In this regard the responsibility lies not so much with the author but with the reader. Klay’s narrators themselves deconstruct the myth of the trauma hero, perhaps having some claim to the mystique of the trauma hero but never believing themselves entitled to the status. Both narrator and reader are implicated in determining truths when “perception is reality,” a phrase repeated in Klay’s collection (168, 185). Story-telling for the soldier is seen as a kind of therapy, but also an invitation to contain what cannot be encapsulated. “There were the memories I had, and the stories I told, and they sort of sat together in my mind,” writes one narrator, “the stories becoming stronger every time I told them, feeling more and more true” (37). In a series of shifting frames and in a context of shifting ideas about masculinity, no one truth will be apparent, even on a case by case basis. The narrators of Redeployment, however, do share a common truth, that the military fantasy that a life is not precarious (Butler, 25) is untrue.

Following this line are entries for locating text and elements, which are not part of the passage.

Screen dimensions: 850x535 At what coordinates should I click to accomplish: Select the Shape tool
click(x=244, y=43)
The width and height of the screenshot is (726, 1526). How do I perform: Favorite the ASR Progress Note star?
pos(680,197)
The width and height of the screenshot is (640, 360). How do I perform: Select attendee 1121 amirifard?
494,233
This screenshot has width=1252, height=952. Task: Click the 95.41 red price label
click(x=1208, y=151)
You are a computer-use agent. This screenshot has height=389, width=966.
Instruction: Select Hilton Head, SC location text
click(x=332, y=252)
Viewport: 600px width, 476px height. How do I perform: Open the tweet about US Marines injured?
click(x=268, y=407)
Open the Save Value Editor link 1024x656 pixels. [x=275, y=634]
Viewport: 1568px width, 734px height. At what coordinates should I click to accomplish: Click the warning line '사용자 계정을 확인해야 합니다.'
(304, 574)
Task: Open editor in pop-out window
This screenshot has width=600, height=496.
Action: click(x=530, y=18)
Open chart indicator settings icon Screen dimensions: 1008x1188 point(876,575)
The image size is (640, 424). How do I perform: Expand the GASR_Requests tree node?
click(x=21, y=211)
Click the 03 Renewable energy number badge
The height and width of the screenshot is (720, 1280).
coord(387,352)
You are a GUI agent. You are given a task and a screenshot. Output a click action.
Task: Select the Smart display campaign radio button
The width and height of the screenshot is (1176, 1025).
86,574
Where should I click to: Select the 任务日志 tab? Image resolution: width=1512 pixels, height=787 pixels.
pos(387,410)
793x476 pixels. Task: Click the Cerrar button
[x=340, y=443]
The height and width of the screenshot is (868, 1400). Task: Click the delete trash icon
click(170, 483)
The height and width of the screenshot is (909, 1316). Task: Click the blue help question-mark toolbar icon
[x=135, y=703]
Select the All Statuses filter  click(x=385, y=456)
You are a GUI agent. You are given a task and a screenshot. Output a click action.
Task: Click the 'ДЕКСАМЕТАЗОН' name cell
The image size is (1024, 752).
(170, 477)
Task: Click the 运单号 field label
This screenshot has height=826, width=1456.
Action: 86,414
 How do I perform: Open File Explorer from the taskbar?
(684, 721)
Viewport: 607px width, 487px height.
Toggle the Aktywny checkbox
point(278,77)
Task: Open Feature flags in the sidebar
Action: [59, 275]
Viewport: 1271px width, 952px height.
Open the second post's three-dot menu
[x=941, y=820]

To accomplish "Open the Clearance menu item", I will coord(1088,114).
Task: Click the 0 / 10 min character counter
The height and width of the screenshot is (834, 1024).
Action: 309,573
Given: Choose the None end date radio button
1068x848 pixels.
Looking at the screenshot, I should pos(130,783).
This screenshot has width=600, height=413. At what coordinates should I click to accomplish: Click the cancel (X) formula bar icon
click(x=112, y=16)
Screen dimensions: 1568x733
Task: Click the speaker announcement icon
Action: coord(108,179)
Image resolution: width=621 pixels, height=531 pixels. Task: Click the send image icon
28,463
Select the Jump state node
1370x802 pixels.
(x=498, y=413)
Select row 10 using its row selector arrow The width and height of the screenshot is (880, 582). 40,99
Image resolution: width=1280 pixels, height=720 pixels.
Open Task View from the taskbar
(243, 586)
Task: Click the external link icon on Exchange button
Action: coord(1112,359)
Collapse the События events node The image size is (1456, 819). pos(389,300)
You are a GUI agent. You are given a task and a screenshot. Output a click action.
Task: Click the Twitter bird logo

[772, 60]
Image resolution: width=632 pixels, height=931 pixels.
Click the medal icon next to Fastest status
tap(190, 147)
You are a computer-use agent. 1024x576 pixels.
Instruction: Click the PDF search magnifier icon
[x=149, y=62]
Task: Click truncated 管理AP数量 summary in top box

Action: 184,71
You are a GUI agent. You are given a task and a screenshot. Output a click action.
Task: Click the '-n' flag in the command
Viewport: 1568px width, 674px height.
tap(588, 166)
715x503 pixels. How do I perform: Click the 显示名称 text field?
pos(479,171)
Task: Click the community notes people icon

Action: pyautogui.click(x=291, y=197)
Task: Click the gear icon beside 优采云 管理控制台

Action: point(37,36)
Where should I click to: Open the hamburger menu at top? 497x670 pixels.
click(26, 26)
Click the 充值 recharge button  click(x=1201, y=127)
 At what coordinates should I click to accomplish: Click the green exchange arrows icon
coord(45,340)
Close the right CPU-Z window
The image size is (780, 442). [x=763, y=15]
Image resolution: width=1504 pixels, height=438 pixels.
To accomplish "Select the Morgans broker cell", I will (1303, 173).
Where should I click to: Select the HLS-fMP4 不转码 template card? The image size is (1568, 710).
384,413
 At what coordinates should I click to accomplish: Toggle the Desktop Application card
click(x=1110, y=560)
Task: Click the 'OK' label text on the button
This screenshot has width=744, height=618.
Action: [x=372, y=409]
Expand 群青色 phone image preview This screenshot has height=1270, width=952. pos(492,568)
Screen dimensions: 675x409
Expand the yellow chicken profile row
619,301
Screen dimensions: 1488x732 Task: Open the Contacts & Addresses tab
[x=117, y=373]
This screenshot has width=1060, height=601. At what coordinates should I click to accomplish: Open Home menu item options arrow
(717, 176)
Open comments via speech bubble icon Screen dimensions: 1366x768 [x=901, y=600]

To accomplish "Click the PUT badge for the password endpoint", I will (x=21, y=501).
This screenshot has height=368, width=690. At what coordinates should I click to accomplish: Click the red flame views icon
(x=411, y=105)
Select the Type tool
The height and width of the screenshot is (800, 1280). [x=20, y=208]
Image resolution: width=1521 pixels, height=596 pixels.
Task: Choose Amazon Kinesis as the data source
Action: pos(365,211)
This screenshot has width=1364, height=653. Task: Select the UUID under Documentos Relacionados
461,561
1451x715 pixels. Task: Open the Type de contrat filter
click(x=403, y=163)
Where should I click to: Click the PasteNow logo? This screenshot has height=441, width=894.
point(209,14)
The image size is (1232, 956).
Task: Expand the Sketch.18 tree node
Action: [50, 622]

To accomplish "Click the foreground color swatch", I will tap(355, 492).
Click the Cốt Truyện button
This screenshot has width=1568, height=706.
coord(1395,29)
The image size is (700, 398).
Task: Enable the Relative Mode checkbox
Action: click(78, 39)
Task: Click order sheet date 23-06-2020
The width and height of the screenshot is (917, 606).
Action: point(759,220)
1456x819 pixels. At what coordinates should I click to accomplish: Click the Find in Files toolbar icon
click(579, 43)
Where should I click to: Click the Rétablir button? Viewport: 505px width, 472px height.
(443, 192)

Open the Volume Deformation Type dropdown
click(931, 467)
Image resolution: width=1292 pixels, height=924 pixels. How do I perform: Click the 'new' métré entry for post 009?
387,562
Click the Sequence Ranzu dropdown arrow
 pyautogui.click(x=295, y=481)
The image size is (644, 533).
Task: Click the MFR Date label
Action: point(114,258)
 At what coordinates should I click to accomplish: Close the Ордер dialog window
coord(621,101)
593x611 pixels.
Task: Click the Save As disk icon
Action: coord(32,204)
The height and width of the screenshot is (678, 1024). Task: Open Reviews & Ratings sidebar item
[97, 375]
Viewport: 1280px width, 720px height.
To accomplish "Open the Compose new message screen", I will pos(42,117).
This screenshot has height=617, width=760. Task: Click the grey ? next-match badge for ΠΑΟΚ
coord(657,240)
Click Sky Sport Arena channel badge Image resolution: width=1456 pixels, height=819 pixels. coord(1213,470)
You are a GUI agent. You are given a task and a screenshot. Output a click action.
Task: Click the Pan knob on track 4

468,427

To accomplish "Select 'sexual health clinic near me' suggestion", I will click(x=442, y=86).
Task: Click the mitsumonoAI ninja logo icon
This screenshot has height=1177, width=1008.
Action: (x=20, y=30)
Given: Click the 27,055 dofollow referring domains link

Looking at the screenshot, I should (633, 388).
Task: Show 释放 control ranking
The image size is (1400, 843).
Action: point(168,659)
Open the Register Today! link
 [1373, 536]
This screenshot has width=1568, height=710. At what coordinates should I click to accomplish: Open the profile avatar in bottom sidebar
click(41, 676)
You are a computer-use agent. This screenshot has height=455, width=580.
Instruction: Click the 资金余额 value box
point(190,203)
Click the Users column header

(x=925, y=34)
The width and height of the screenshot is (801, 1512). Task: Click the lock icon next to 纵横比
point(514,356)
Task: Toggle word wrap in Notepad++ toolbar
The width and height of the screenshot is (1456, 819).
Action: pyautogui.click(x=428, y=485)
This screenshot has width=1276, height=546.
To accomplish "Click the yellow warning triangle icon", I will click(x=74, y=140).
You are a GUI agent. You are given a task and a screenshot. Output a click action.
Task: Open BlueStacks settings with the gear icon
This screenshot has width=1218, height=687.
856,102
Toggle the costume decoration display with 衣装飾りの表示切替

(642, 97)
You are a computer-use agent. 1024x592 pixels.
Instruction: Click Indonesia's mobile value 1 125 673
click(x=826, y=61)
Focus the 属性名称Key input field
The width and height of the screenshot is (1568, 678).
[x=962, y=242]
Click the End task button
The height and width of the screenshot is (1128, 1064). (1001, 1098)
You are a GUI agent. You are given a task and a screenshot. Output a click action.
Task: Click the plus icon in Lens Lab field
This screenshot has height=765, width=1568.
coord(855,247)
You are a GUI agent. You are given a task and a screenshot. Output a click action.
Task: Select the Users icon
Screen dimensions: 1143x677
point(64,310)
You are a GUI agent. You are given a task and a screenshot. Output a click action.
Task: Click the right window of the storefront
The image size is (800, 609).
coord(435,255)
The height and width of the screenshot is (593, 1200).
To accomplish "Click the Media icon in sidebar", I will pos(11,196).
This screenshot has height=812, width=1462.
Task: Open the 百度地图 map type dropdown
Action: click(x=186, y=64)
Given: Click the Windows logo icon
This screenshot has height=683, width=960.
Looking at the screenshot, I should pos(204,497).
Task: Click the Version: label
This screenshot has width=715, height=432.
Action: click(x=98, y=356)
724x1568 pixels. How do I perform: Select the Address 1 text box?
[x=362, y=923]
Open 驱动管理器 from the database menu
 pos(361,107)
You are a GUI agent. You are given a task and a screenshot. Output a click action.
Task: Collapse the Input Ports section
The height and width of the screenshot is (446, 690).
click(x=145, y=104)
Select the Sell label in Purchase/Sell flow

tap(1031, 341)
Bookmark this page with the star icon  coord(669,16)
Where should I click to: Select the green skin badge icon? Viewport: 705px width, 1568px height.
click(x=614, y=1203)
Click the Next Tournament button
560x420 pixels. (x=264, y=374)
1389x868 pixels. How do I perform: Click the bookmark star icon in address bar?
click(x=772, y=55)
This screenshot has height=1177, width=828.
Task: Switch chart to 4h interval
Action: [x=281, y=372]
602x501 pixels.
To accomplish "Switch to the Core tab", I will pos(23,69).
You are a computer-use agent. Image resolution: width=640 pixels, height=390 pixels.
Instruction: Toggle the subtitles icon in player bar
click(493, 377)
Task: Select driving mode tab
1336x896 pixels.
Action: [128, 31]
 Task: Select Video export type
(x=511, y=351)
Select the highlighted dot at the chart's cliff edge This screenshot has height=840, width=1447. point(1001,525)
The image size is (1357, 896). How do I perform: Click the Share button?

All of Klay’s narrators struggle through the precariousness of their masculine identity and their relationships in the theatre of war and after deployment. They struggle with encounters with the feminine “other,” with self-expression when conceptions of self are dislocated, and with making political and moral sense of their war experiences. Because Klay chose to present war stories through many voices, the reader experiences a constant shift of perspective, and the frame is adjusted each time. Butler notes: “As the frame constantly breaks from its context, this self-breaking becomes part of the very definition. This leads us to a different way of understanding both the frame's efficacy and its vulnerability to reversal, to subversion, even to critical instrumentalization” (11). As masculinity is deconstructed, the reader is drawn into the fractured narration to reflect upon the role of soldier as well as civilian.
As a consequence of the multiple narrators, Klay’s work demands the attention and vigilance of the reader. Although Scranton writes that the “trauma hero myth also serves a scapegoat function, discharging national bloodguilt by substituting the victim of trauma, the soldier, for the victim of violence, the enemy” the reader becomes aware of responsibility as a citizen-reader, particularly as Klay’s narrators make explicit their struggle to communicate. If, as Scranton charges, Klay in Redeployment plays on the "sad fact" that Americans will care more about a dead dog than a dead Iraqi, the responsibility is shared. If victims disappear "under a load of shit" (Scranton), then we are all digging. If “perception is reality,” the reader of Klay’s collection has a responsibility to listen and to engage in the social and political questions of masculinity and war. As Butler asks, “what would it take for the apprehension of precariousness, shared by all, to “coincide with an ethical and political opposition to the losses war entails” (13). The narrators of Redeployment have their own deconstructive efforts to offer, and invite the reader to participate.